Nationalversammlung Paulskirche

Kehrmann

Neues Mitglied
Guten Abend,
ich beschäftige mich gerade mit der Nationalversammlung 1848 in Frankfurt in der Paulskirche.
Die Nationalversammlung hat ja doch schon lange gebraucht eine Verfassung zu erarbeiten,jetzt stellt sich mir die Frage wieso das seine Zeit gebraucht hat.
Ich meine eine gewisse Uneinigkeit und die Masse an Themen sind mir bewusst,ich wüsste jedoch gerne konkrete Themen an denen sich die NV lange aufgehalten hat.
Könnt ihr mir da helfen?
Gruß Jan

P.S. Entschuldigt bitte dass ich mein Anliegen in dieses Unterforum poste,für "die Weimarer Republik" habe ich nicht die erweiterten Rechte!
 
Das ganze würde wohl am besten in den Bereich "Zeitalter der Nationalstaaten passen". Nun die Paulskirchenversammlung musste grundsätzlich drie große Fragenkomplexe klären:

1. Die Grundrechte: Welche Rechte sollen die Bürger haben, wer darf wählen (Zensuswahlrecht also Wahlrecht nach Vermögen oder freies Wahlrecht für alle Männer). Für die Ausarbeitung benötigten die parlamentarisch unerfahrenen Mitglieder der Nationalversammlung vom Mai 1848 bis zum Dezember 1848.

## Auflistung
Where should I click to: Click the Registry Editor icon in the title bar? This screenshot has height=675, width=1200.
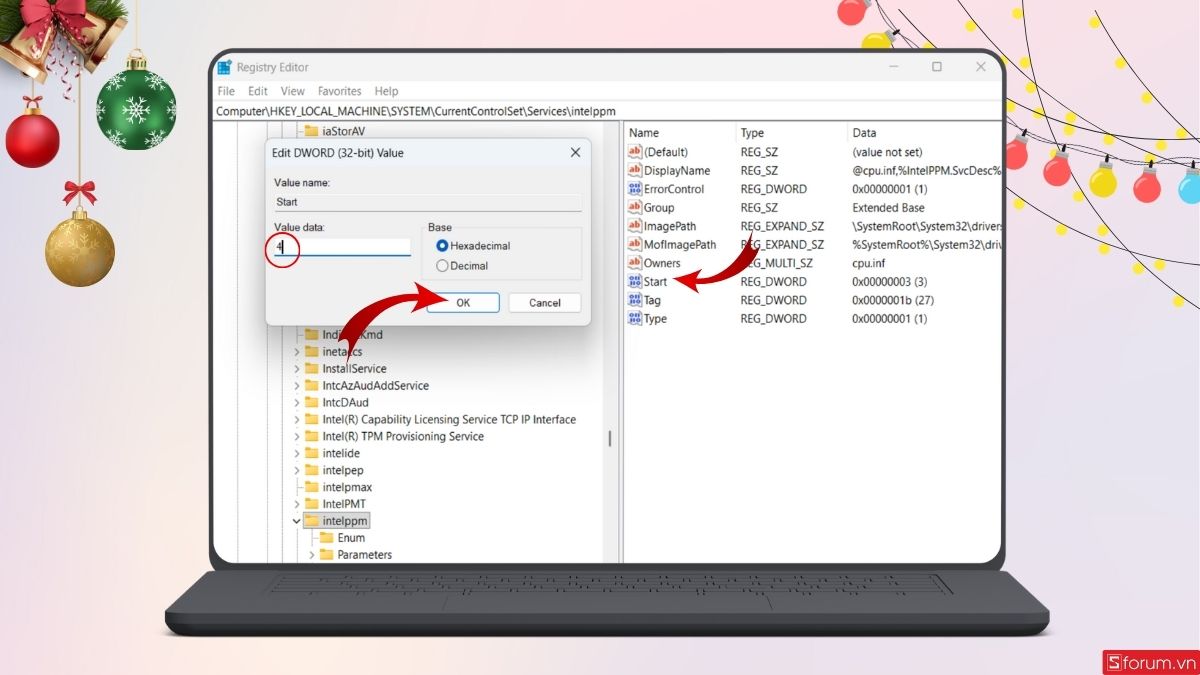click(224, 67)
...
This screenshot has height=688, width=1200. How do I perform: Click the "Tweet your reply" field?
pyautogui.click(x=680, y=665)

## Zu erledigende Aufgaben
1) Schreib aus dem Text zur Frankfurter Nationalversammlung das Stück von „Nationalversammlung Paulskirche“ bis „mir da helfen?“ wortgetreu heraus.
2) Führe den Text zur Frankfurter Nationalversammlung nach seinem letzten Satz weiter.

## Schriftliche Antworten
1)
Nationalversammlung Paulskirche

Kehrmann

Neues Mitglied
Guten Abend,
ich beschäftige mich gerade mit der Nationalversammlung 1848 in Frankfurt in der Paulskirche.
Die Nationalversammlung hat ja doch schon lange gebraucht eine Verfassung zu erarbeiten,jetzt stellt sich mir die Frage wieso das seine Zeit gebraucht hat.
Ich meine eine gewisse Uneinigkeit und die Masse an Themen sind mir bewusst,ich wüsste jedoch gerne konkrete Themen an denen sich die NV lange aufgehalten hat.
Könnt ihr mir da helfen?

2)
2. Das Staatsgebiet: Das "deutsche" Gebiet erstreckte sich damals nicht nur auf das was wir heute als Deutschland kennne, sondern auch auf Teile Tschechiens, auf das heutige Österreichs und die Gebiete Preußens im Osten. Dabei hatte man das Problem, dass die Territorien der Habsburger nicht nur deutssprachige Gebiete umfassten, sondern auch die jenigen verschiedenster anderer Völker. Diese Gebiete wollte man nicht unbedingt in einem deutschen Nationalstaat haben. Andere "deutsch" Gebiete hingegen waren Teil Dänemarks oder in Personalunion mit Großbritannien verbunden (Kgr. Hannover). Größtenteils gab es zwei große Lösungsansätze, einmal die Großdeutsche Lösung, die alle duetschsprachigen Gebiete umfasst hätte, in einem Föderalen Staat mit zwei Schwerpunkten in Österreich und Preußen, oder aber eine kleindeutsche lösung (für die man sich letztendlich entschied) mit Preußen als "Führungsmacht".

3. Letztendlich musste man man über die Staats- und Regierungsform beraten. Dabei standen von einer föderalen Republik bis zu einer konstitutionellen Monarchie diverse Lösungsvorschläge im Raum. Dazu kam die Wahl des Staatsoberhauptes (österreichischer Kaiser als traditioneller Kaiser des HRRdN bis 1808 oder kleindeutscher preußischer Kaiser oder gar eine Wahlmonarchie?) und schließlich die Strukturierung des politischen Systems.

Die Abstimmung über die Verfassung ging äußerst Knapp aus. 267 Abgeordnete stimmtne für sie und 263 dagegen. Allein das zeigt, wie kontrovers die Verfassung diskutiert wurde.

Einen Punkt möchte ich noch beleuchten: Die Nationalversammlung war 1848 das erste deutsche Parlament, die Abgeordneten waren keine Berufspolitiker wie wir sie heute kennen und man kannte noch keine Organisation in festen Fraktionen. Das erschwert die politische Arbeit massiv.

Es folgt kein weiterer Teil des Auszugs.